Sotto il profilo terminologico, del resto, discorrere di autocrazie a proposito di Russia e Cina è sbagliato. L’autocrazia è un regime assolutistico per diritto divino (lo era, infatti, la Russia zarista), mentre qua parliamo piuttosto di un nazional-populismo autoritario – la Russia di Putin –, con omicidi di Stato e quant’altro (che sono comunque altra cosa dalle impiccagioni esemplari degli oppositori, se non altro per il fatto di essere realizzati ipocritamente in segreto), fondato su una certa interpretazione della “sovranità popolare”, intesa in modo carismatico-plebiscitario con elezioni più o meno falsamente libere. Oppure – nel caso della Cina – si tratta di un’evoluzione post-totalitaria guidata pur sempre dal partito unico, in una direzione liberista ma non liberale nel senso della democrazia politica.
Ora, che cosa ha da opporre l’Occidente a tutto questo? Scivolate di tipo nazional-populistico ci sono, e ci sono state, anche da questa parte: basti pensare a Trump. Nei confronti di questo, Biden, che è molto meglio, a dire il vero è una sorta di minimo sindacale. Insistere sui “diritti umani”, quando si hanno in casa uccisioni su uccisioni a sfondo razzista, oppure quando non si è riusciti ancora a risolvere quello stravolgimento del diritto che si chiama Guantánamo (e a chiedere scusa per questo), beh, non è qualcosa a cui si possa dare credito. Se si dicesse unicamente “attenzione, cari partner occidentali, la Russia e la Cina potrebbero farci le scarpe sul piano del commercio globale e su quello dell’influenza planetaria, portandoci poi a una guerra mondiale”, ciò sarebbe più realistico – ma avrebbe, appunto, il difetto di essere puro realismo politico, perfino un po’ sovraeccitato dall’ansia.
Ritorniamo così a un punto che ci è caro (lo stesso per cui, nel nostro piccolo, abbiamo dato vita a questa esperienza di giornalismo online).
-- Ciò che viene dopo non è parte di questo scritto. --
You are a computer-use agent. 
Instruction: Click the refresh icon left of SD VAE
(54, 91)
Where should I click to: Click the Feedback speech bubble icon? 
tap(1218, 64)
Non è la democrazia liberale in quanto tale che l’Occidente ha da opporre ai post-totalitarismi in tutte le loro forme, ma la sua storia, rinnovata nel presente, di un socialismo democratico come correzione costante della democrazia liberale dall’interno. Un “sogno occidentale” (per non riferirci, in maniera ristretta, al “sogno americano”) potrà riattivarsi – nel senso egemonico-planetario di quello che i politologi chiamano un soft power – attraverso una ripresa di quel socialismo nella sua ispirazione originaria: quella dell’emancipazione degli individui dalla costrizione del bisogno e da ogni forma di oppressione.
In quest’ottica – sotto il profilo della politica statunitense degli ultimi anni – Obama, e oggi Biden, possono essere visti come un rallentamento del lento declino dell’Occidente contemporaneo, laddove Trump ne era un’accelerazione; ma solo Sanders ne avrebbe rappresentato (forse) l’inversione di tendenza.